Most people think that being a professional photographer means you are out shooting all the time, and while that may be true for some, for most of us photography is a business and as with any business there is a lot of other work you need to do to be successful. Things like logistics, accounting, marketing, interfacing with clients, selling, etc.

However beside my photography business I very much enjoy Kayaking, Downhill skiing, biking, hiking and camping. But most of all I enjoy spending time with my 7 year old son.

11. What is the biggest challenge you face currently in your photography that you are trying to overcome, and what are you doing to overcome it?
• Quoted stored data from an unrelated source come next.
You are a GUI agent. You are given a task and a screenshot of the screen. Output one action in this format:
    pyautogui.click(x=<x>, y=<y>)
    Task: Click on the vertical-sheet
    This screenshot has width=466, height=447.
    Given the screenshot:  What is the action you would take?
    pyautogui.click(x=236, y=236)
For me it’s always marketing and selling of myself. This is my least favorite part of my photography business, but without it I know I would not have a photography business so I do it. Eventually I will want to hire someone to help tackle my marketing much more effectively.

Bass Harbor Lighthouse, Acadia National Park

Bass Harbor Lighthouse, Acadia National Park

12. What’s the best piece of advice you can give someone just entering the photography business?

I get this question all the time, and the best thing I can tell someone wanting to get into this business is to think long and hard about what photography means to them. Most amateur photographers do it for the passion, the release that photography gives them as well as a way to relax and put aside, at least for some time, the stresses of their regular life and daytime job. There is a real danger of taking something that you do to feel better and relax and make it your primary source of income and apply to it all the stresses of having to make a living at it. As I said above, being a professional photographer does not mean you are taking pictures all day every day, the vast majority of the time will be spent taking care of the business side of photography.

If after reflecting on this you determine that you still want to be become a professional, then go for it! Work hard at it, be tenacious, be determined to succeed. I believe that there is still a lot of opportunities out there, you just have to be creative and resourceful and most important remember that this is a very rapidly changing field, so you need to be flexible and always be learning. Best of luck!